Hi,
I got a problem with the 'split' function.
I've attached a program that open each file of a directory one at a
time, read the entire content of the file in a scalar, then attempt to
split the data into list elements of one character each, using the empty
split pattern (//).
The result varies based on the input. For some files (when there are not
many in the directory), it works fine.
Sometimes, after having read 5-6 files, the split function begins to
take a very long time before returning. For the next file, it never
returns, and the CPU is busy 100%. I've run strace on the program and I
saw that no system calls occur when it is stuck in the split function.

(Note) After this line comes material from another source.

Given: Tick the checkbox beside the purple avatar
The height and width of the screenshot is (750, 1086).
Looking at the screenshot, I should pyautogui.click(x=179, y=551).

The memory usage do not grow, either.
Sometimes, the split function do not slow down too much but the memory
usage grows unbounded, even though the files are not so big. It
consumes all the 512 MB of RAM of my system. I don't see any
circularity in the program that could cause the input not to be garbage
collected.
I've tried the program on two computers running Linux (i386) on
Slackware 8. I tried perl 5.6.0 and 5.6.1, both produces similar
output. The 5.6.1 version was recompiled from the sources, using the
default values as the build options.
Am I doing something really stupid in the program or is there a bug in Perl?
Hopefully you can reproduce the problem on your system. Running the
program in /usr/lib/ triggers the problem for me.